§ **DIRECTIVE 1**:
Answer these questions about the PyTorch question:
(a) Which layer type does the poster use for the decoder?
(b) How many output channels does self.conv11 have?
(c) Which class is assigned to self.batch13, and with what argument?

§ **ARTICLE**:
···
'How to control output Dimensions of pytorch ConvTranspose1d?


I'm currently building on a convolutional encoder-decoder network in pytorch using Conv1d Layers for the encoder and ConvTranspose1d layers for the decoder. Unfortionately the output dimensions of the decoder do not match the encoder.

How can I ensure decoder shapes match encoder shapes?

The code:

## Building the neural network
import torch
import torch.nn as nn
import torch.nn.functional as F
import numpy as np

class Net(nn.Module):
    def __init__(self):
      super(Net, self).__init__()

      
      self.conv11 = nn.Conv1d(1, 12, kernel_size=(8,13), stride=1)
      self.relu11 = nn.ReLU(inplace=False)
      self.batch11 = nn.BatchNorm2d(12)
      self.conv12 = nn.Conv1d(12, 16, (1,11), 1)
      self.relu12 = nn.ReLU(inplace=False)
      self.batch12 = nn.BatchNorm2d(16)
      self.conv13 = nn.Conv1d(16, 20, (1,9), 1)
      self.relu13 = nn.ReLU(inplace=False)
      self.batch13 = nn.BatchNorm2d(20)
···
§ **LISTING**:
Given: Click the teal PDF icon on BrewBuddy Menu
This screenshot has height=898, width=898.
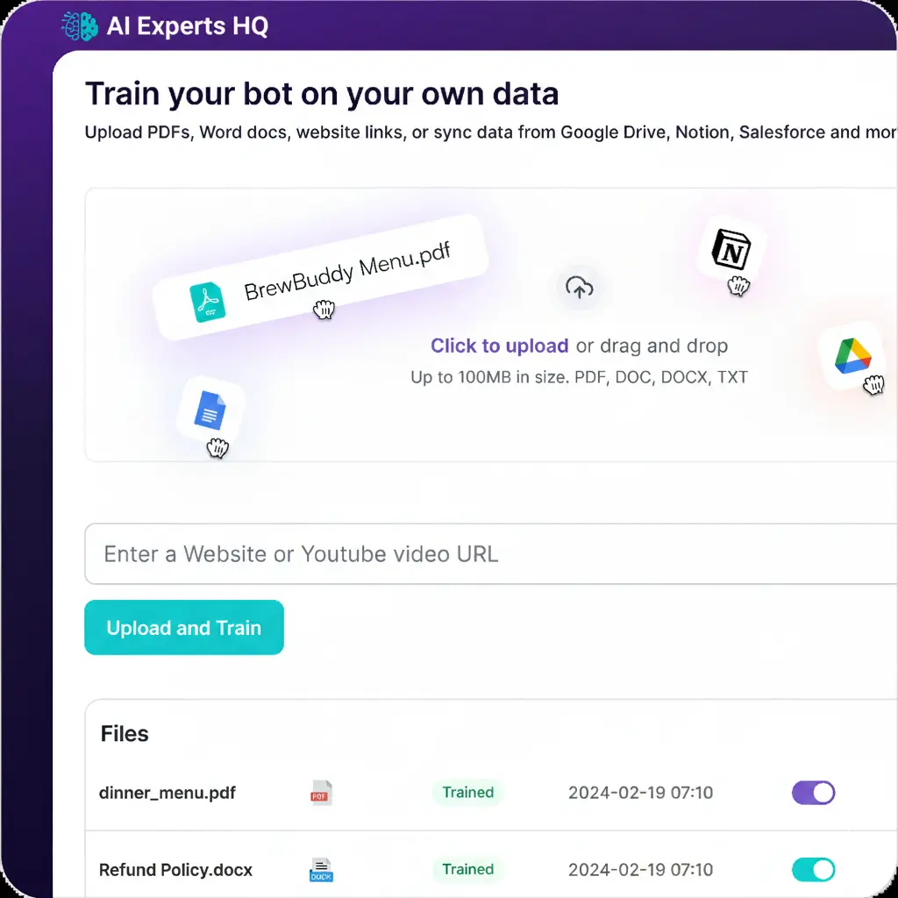Looking at the screenshot, I should [x=207, y=302].

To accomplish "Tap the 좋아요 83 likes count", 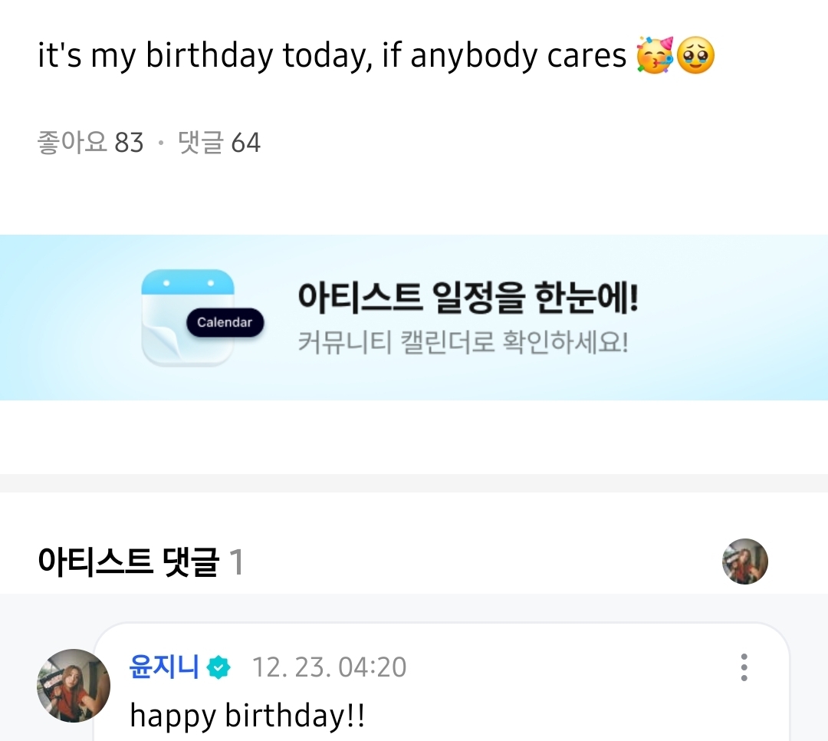I will (x=90, y=143).
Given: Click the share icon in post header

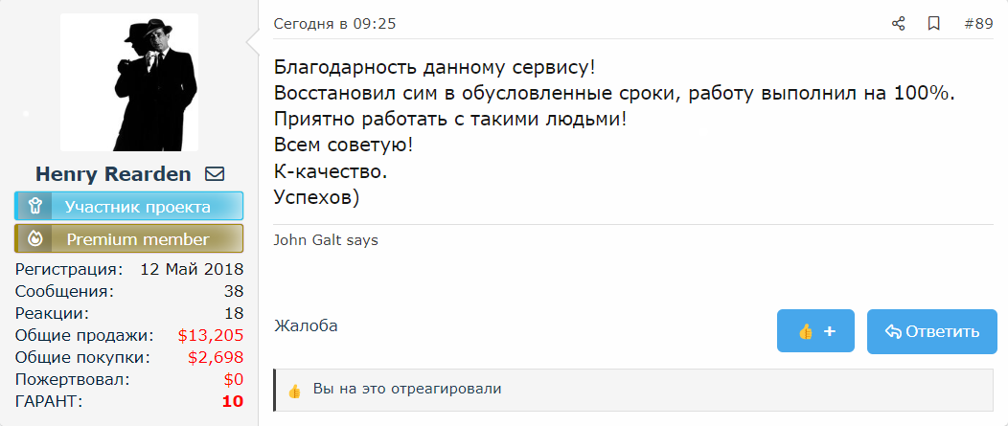Looking at the screenshot, I should point(898,24).
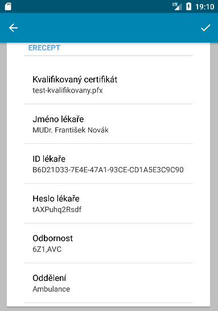The image size is (218, 311).
Task: Select the test-kvalifikovany.pfx file value
Action: point(68,90)
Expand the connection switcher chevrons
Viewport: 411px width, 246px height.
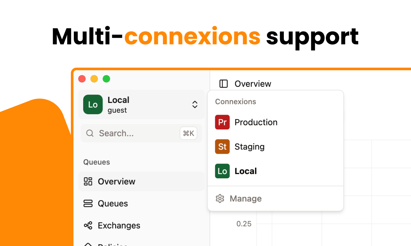[x=195, y=105]
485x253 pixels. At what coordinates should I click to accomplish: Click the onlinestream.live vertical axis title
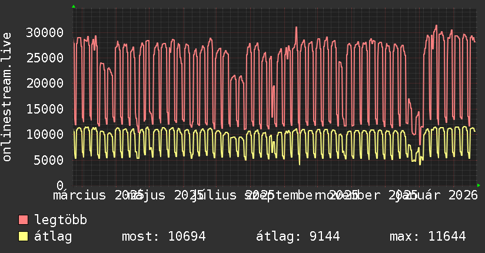7,97
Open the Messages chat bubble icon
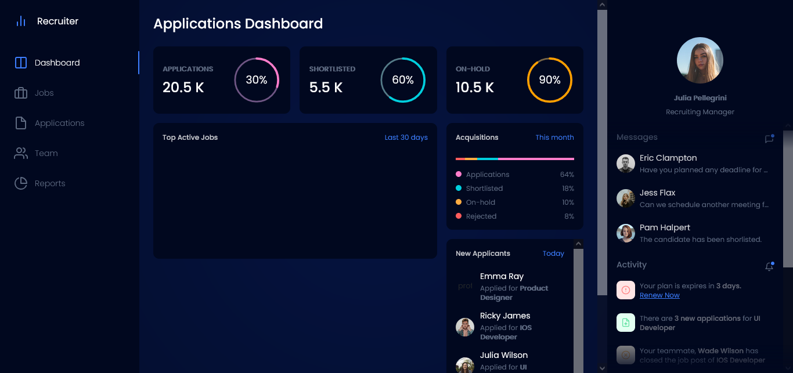Viewport: 793px width, 373px height. tap(769, 139)

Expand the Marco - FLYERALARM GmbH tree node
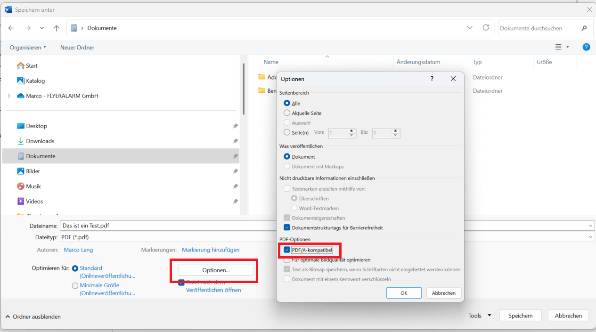coord(9,96)
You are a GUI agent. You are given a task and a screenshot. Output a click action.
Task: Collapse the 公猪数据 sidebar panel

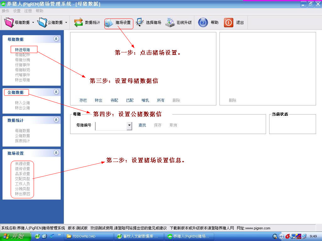56,92
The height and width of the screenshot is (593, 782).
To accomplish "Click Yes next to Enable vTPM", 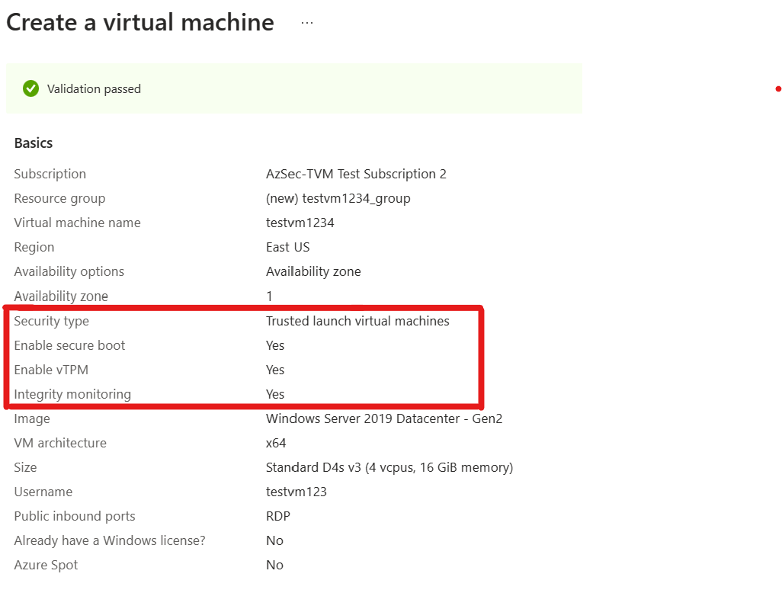I will tap(274, 370).
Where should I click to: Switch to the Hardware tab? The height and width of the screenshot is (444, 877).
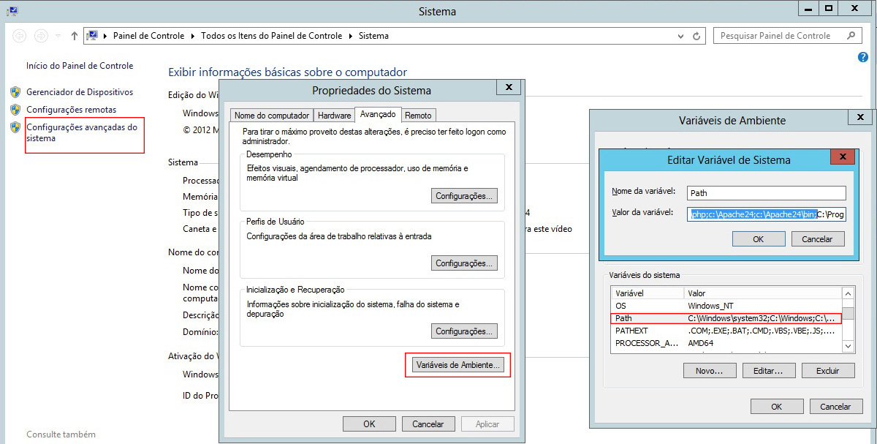pyautogui.click(x=334, y=116)
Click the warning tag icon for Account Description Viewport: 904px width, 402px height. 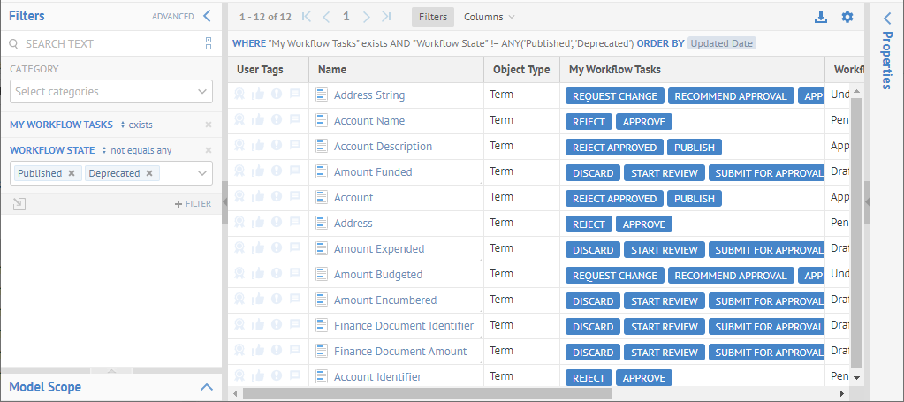[276, 147]
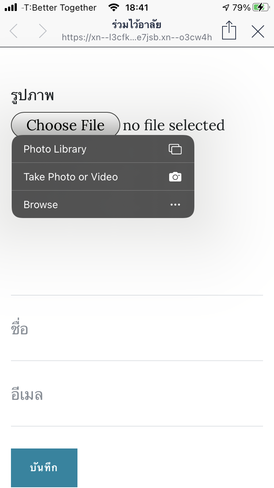Tap the Wi-Fi icon in status bar
Screen dimensions: 274x488
114,8
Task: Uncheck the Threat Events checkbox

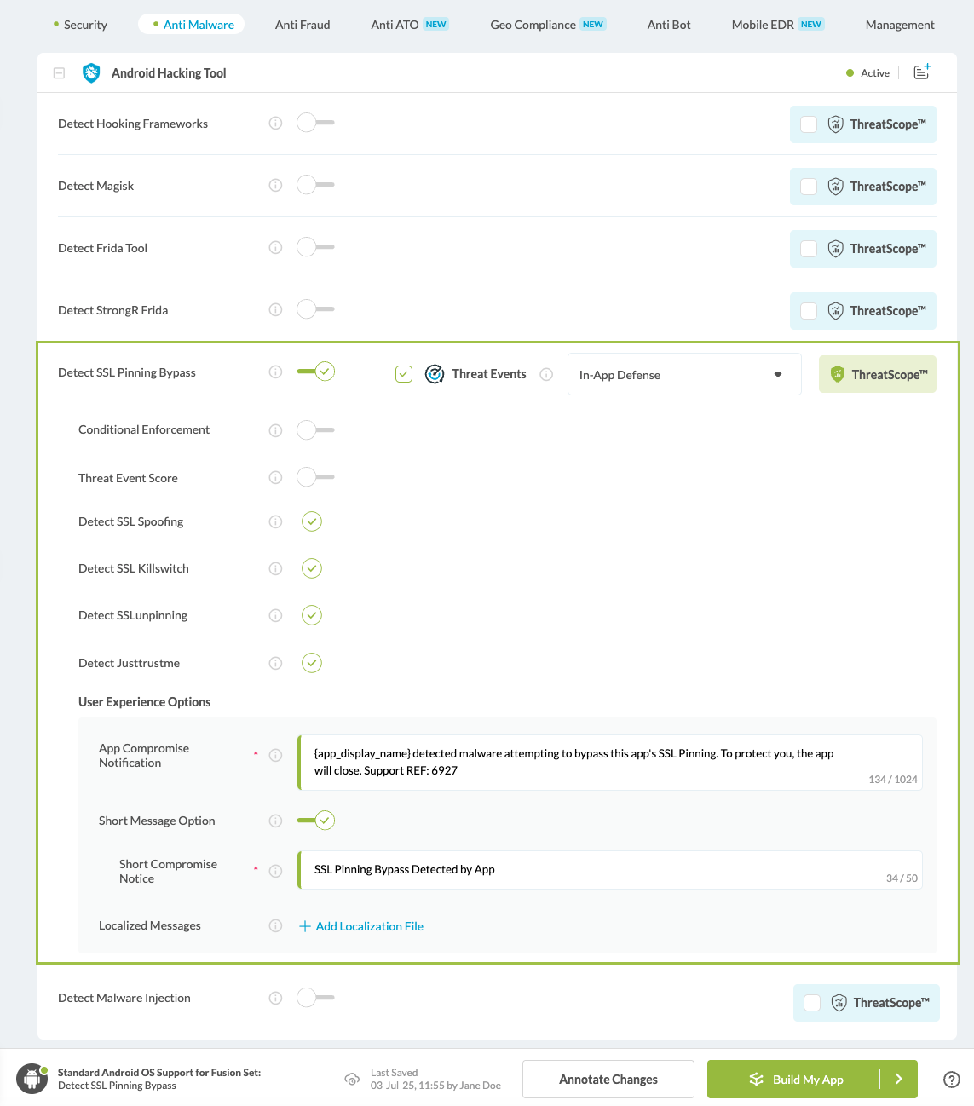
···
§ **DIRECTIVE 2**: Return the stretch of the records from the line that contains "485x253 pixels. At" through the line that contains "coord(9,96)", and leave out the pictures.

§ **COMPLETE RESPONSE 1**:
(a) ConvTranspose1d
(b) 12
(c) nn.BatchNorm2d, with the argument 20

§ **COMPLETE RESPONSE 2**:
485x253 pixels. At what coordinates should I click to accomplish: Click the onlinestream.live vertical axis title
7,97
Open the Messages chat bubble icon
Viewport: 793px width, 373px height. tap(769, 139)

Expand the Marco - FLYERALARM GmbH tree node
coord(9,96)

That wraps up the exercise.